Yo no sé si para ser cocinero de postín será o no será de obligado cumplimiento la condición de miope, pero todo parece indicar que sí. De otra manera no se comprendería el porqué de esa necesidad de acercar el rostro con todos sus orificios excretores a menos de diez centímetros de los alimentos en preparación. Es esta proximidad una cosa a la que no parece dársele la menor importancia, hasta el punto de pasar inadvertida para los expertos de lo exquisito, pero se mire como se mire es una verdadera asquerosidad. Pienso yo que si tanta precisión necesitan, cosa que tampoco entiendo, al menos podrían hacer como los relojeros o cirujanos de precisión que se colocan un artilugio de aumento de la imagen delante del ojo para poder realizar su tarea guardando una distancia decorosa con el objeto manipulado.
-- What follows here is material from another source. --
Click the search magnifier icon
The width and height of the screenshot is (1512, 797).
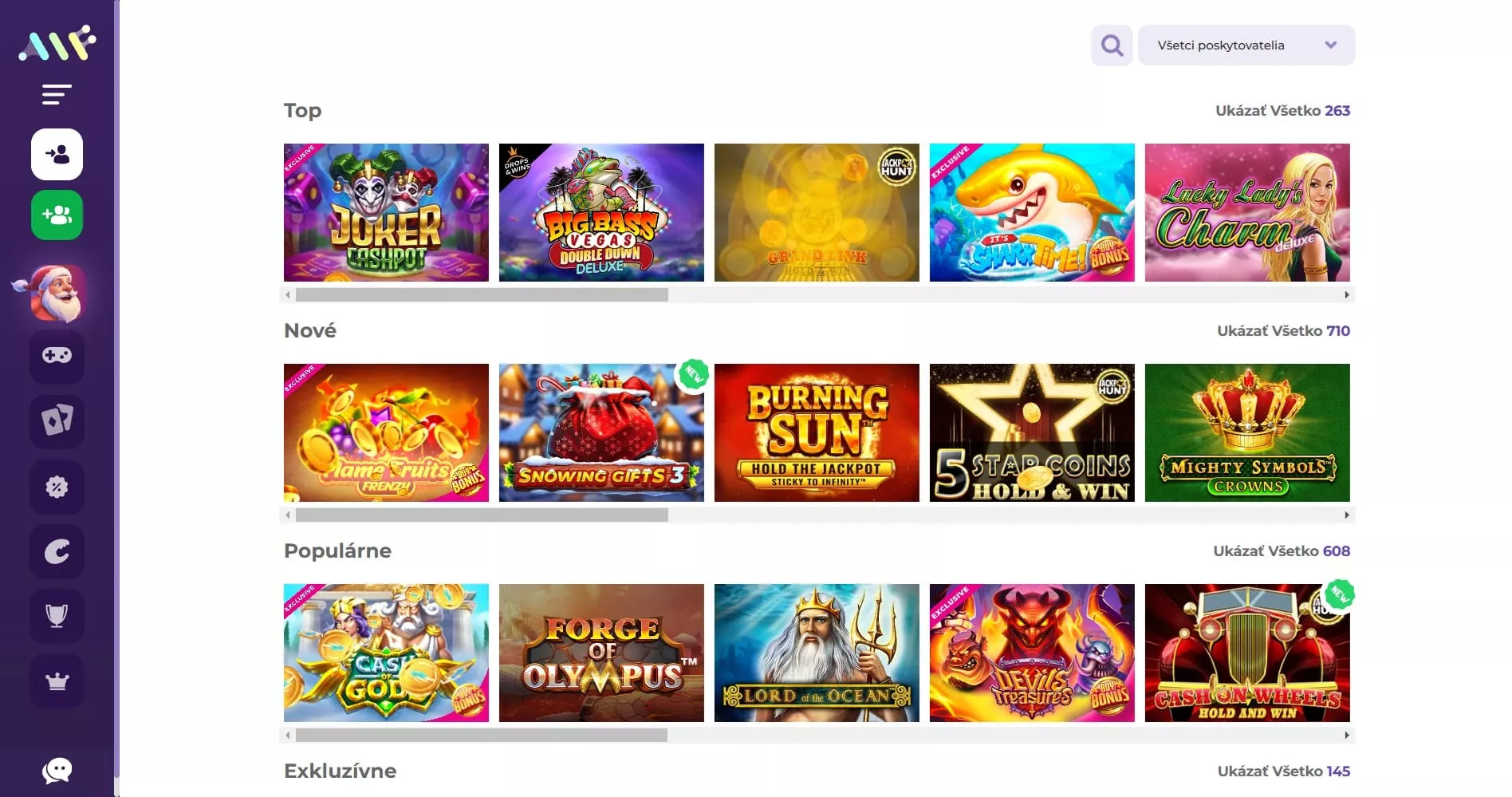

Este negocio de la restauración es bien curioso. En principio parece ser el único oficio para el que cualquier español se siente preparado. Así fue que a principios de los ochenta, cuando mandaron a tantos obreros industriales a sus casas con una cierta indemnización, gran número de ellos optaron por emplear ese dinero en montar un negocio hostelero. Así, de la noche a la mañana, en la manzana en la que por entonces vivía en Barcelona, los bares pasaron de uno a diez y, todo hay que decirlo, si uno era malo el otro era horroroso. Pero pasaron los años y no cerraron y, hoy, siguen allí igual de malos y regentados por chinos en la mayoría de los casos.
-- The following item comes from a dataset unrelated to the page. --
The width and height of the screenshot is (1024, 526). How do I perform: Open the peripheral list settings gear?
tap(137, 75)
La cuestión es que algo que parece tan sencillo como es dar de comer no lo es en absoluto si nos atenemos a la experiencia. Dar de comer, quiero decir, con una cierta cierta clase y a un precio razonable. Una cierta clase, eh ahí el nudo gordiano de la cuestión. ¿Qué significa cierta clase para la inmensa mayoría de la gente? ¿Acaso "Ornamento y delito" fue alguna vez un best-seller y menos en nuestro país? Aquí, por lo general, la sencillez, o el minimalismo, son sinónimos de pobretonería y tristeza. Cuando más llenos estén los espacios de todo lo habido y por haber y con más intensidad se ataque a todos los sentidos desde todos los ángulos mejor que mejor para sentir la plenitud de la vida que se dice. Es la desgracia de la sancta simplicitas, creer que te estás salvando cuando estás labrando tu propia condena.
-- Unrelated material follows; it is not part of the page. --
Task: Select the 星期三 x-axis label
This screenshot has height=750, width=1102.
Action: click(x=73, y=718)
La gente con escasa cultura, como esos cocineros de postín y su corte de adoradores, cifran su prestigio en la supuesta sofisticación del barroquismo. Su pretendido mérito es hacer endemoniadamente complicado lo que por naturaleza es elemental. Su mezquino entendimiento les hace creer que un garabato de vinagre reducido, o sea, con un gasto superfluo de energía, alrededor de la lechuga es sinónimo de buen gusto y calidad. ¡Oye! Si para hacer ese garabato se necesitase echar mano del cálculo infinitesimal no digo que la cosa no tendría entonces su aquel. Pero, no, es todo innecesario más allá de que la lechuga esté fresca y el vinagre sea de cierta calidad. Y eso, como es obvio, no sirve para los mentecatos que buscan su diferenciación de los demás por métodos que no requieren como les decía del dominio del cálculo infinitesimal o cosa por estilo que exija el previo desgaste de los codos.
Para que nos entendamos, una cosa sencilla como es cocinar requiere para salir bien que lo haga una persona consciente de esa sencillez. Hay que partir del principio de que cuando alguien está reconciliado con la vida y hace unas cuantas horas que no ha ingerido alimentos suele ser muy poco exigente con la comida. Así que lo único que hay que cuidar entonces es el postpandrio, o sea, que la metabolización de lo comido sea lo más silenciosa posible. Es decir, alimentos de proximidad y temporada poco elaborados y en cantidad contenida y aquí se acaba toda la ciencia. Lo demás, como todos los barroquismos, pura miopía.